One October day 60 years ago, a man named Tom Clausen happened to see Wilt Chamberlain emerge from a restaurant. Which is not surprising, given that Wilt was (shall we say) a man of enormous appetites.

The greater surprise was that the restaurant was in Lititz.

Wilt and his Philadelphia Warriors teammates were in town for an exhibition game that night — Oct. 16, 1961 — against the New York Knicks at Warwick High School, a game the Warriors won 122-106. And Clausen, a lifelong Lititz resident, was among the 900 spectators looking on, as Wilt scored a very Wiltian 43, heralding what might have been the most incredible of his 14 NBA seasons.

“Warriors Rally to Dump Knicks, 122-106,” read the headline on a nine-paragraph account of the game by Intelligencer Journal sportswriter Pete Busser the next morning. (Right beneath it was a recap of a Hempfield-Cocalico JV football game.)

There was also a column by Intell Sports editor Jim Riley (“Rookie Coaches Agree On Professional Court Sport”), in which he spoke with the respective bosses, the Warriors’ Frank McGuire and the Knicks’ Eddie Donovan, about their transition from college to the pro ranks.

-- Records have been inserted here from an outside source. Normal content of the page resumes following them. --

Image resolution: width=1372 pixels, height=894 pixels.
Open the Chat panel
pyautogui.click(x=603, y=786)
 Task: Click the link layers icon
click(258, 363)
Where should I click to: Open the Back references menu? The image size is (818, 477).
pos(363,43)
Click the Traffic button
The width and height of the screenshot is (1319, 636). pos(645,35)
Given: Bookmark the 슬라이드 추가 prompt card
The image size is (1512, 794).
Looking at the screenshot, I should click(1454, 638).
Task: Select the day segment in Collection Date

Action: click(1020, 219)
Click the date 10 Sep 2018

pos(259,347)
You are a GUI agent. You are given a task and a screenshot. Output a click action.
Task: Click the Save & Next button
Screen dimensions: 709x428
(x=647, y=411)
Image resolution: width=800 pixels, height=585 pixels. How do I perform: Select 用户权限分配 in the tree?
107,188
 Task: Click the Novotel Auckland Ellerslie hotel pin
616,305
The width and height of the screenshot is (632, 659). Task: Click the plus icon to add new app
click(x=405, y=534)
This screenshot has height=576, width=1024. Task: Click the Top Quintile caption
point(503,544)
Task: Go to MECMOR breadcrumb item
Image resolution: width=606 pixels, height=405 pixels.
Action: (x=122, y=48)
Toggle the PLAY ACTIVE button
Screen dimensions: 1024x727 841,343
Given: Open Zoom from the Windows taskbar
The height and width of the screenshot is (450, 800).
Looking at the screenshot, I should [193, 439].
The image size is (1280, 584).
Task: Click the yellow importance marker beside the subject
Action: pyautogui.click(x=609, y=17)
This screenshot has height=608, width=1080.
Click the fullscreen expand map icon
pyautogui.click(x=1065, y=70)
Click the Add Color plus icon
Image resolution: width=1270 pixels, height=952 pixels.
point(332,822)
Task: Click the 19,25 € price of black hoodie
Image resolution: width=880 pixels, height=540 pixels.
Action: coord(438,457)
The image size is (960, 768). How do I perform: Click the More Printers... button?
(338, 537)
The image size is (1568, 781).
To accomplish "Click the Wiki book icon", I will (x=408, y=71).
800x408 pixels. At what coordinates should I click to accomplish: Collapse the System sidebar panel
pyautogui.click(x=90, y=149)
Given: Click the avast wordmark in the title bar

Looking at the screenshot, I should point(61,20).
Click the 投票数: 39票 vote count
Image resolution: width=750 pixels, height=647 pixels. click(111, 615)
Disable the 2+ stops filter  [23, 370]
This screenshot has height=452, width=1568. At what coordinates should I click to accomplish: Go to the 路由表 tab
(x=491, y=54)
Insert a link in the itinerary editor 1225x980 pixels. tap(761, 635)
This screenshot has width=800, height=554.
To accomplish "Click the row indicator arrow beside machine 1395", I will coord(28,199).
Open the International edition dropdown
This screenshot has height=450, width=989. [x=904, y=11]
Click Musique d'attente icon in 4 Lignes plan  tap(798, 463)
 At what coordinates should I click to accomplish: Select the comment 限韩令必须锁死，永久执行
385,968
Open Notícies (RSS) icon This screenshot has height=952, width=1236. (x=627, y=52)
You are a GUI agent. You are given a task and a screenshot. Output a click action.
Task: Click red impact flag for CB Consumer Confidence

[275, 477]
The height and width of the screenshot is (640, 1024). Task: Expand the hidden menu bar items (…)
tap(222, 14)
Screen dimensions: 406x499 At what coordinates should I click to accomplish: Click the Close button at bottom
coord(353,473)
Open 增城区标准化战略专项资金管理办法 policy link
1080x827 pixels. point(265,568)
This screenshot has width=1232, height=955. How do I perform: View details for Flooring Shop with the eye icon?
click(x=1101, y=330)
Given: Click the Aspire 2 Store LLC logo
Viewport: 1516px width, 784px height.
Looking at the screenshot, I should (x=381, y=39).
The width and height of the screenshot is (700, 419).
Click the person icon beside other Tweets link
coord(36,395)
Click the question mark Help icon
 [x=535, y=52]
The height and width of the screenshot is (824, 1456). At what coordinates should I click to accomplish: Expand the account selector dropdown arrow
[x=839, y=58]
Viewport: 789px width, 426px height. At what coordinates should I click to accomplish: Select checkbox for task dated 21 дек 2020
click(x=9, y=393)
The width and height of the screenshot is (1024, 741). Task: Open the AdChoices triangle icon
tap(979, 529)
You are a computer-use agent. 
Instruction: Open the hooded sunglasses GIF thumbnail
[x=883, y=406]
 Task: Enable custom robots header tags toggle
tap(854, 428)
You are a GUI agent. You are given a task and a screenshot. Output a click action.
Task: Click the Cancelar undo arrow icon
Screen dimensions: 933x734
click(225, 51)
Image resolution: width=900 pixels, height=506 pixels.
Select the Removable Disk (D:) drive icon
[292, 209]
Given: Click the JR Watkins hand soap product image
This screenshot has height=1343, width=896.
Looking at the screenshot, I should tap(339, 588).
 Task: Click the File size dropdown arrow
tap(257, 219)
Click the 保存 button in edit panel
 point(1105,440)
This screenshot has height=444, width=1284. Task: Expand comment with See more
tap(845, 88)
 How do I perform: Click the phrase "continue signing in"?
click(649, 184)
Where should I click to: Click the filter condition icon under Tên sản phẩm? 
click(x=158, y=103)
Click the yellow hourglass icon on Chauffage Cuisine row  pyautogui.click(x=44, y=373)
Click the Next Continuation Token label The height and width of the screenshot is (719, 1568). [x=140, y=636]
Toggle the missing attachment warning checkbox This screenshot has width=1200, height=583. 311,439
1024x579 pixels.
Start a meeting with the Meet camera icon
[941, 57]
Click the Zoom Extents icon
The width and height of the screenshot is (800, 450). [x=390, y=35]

(For better or worse, you do not see headlines like that anymore.)

New Era sportswriter Bill Carroll likewise checked in with McGuire, who said Chamberlain, then entering his third season, “can do more than any player I’ve ever seen” and added:

“He’s the greatest. People think he loafs. He doesn’t. He’s just tired. A fan looks up and sees him jogging downcourt and thinks he’s loafing. The fan forgets that Wilt plays nearly every minute of every game. He’s hustled all the way for me.”

With the 60th anniversary of that game just days away, it boggles the mind that the NBA would sign off on playing in a tiny gym in Amish Country, given the worldwide appeal the league now enjoys. But it’s important to remember that the NBA at that point was entering just its 15th season. Teams were so starved for attention that they would play just about anywhere, and in fact the Warriors had played exhibitions at Warwick the two previous seasons as well.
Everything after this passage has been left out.